Mainstream macroeconomic policy in India has sought to alleviate rural poverty and food insecurity by expanding agricultural production, providing agricultural credit through a national agricultural banking system, programs of employment generation to alleviate income poverty, and some state-level midday meal schemes at schools. The green revolution was introduced in the late sixties, making India food self-sufficient at the national level. Even as the country accumulated buffer stocks of food, problems of hunger and starvation nevertheless persisted at the individual, household, village, and regional levels. Beginning in the late nineteen eighties, India gradually began to adopt market friendly policies. The economic crisis in 1991 set India on a path of fast track liberalization and structural adjustment resulting in comprehensive initiatives by the Government to promote the industrialization of agriculture. The government has opened up contract farming, food processing, horticulture, value added agricultural products, export crops, and biotechnology, and has allowed private corporations to invest in agriculture. This rapid industrialization is a transformative process. The social fabric matrix approach demonstrates this process where trade liberalization, scientific research, agricultural policy, and the ideology of neo-liberalism are interlocking agents shaping the contemporary industrialization of agriculture in India today.

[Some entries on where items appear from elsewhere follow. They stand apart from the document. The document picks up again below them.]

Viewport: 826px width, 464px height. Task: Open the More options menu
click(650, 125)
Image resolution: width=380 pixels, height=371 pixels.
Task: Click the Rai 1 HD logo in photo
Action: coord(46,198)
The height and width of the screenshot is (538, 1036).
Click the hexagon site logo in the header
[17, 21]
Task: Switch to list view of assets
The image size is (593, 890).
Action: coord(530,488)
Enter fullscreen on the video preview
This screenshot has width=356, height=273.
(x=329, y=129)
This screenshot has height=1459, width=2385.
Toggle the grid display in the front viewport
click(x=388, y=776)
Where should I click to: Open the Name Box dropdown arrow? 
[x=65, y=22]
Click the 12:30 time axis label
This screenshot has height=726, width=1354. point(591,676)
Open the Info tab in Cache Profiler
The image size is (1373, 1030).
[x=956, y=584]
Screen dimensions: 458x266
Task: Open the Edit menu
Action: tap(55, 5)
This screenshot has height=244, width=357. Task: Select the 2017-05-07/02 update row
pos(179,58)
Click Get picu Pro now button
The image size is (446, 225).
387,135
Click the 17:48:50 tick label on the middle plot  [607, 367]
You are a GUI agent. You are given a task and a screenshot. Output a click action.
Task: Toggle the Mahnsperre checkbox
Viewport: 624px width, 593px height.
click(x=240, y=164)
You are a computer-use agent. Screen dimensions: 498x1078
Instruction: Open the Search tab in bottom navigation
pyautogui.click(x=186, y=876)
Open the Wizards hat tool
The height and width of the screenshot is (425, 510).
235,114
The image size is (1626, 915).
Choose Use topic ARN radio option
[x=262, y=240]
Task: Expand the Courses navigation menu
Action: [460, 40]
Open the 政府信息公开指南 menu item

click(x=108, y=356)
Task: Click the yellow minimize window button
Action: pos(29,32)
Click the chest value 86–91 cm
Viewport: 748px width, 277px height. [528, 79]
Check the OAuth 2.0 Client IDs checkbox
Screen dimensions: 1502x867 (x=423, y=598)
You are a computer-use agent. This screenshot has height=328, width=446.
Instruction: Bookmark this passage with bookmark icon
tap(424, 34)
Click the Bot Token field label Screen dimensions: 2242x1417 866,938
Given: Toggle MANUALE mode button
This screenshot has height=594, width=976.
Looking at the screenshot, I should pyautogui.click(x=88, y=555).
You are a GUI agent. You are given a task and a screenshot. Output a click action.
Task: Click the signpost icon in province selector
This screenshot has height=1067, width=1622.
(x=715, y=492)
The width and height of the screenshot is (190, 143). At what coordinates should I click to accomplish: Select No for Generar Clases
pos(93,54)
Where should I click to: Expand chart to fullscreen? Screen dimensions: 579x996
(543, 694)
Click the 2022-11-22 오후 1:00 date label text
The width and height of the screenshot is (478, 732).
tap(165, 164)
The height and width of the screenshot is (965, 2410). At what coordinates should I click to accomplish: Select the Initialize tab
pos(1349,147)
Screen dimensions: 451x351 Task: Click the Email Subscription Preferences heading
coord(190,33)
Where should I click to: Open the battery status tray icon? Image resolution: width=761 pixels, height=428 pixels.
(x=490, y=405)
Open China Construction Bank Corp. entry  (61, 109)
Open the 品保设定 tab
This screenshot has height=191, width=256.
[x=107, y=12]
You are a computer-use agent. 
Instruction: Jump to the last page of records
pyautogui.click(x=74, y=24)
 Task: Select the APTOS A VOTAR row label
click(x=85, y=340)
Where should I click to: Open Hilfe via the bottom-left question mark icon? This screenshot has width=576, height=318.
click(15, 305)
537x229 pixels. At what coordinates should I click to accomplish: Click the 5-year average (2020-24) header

Thus, in the context of a liberalizing India, the concept of transformation replaces the term development and helps to focus our attention on a detailed understanding of the interactive institutional process of change in agriculture. The question continues to be whether or not the contemporary expansion of the agrarian sector through industrialization has served in preventing the ever-present problem of endemic hunger that nearly 320 million Indians still face.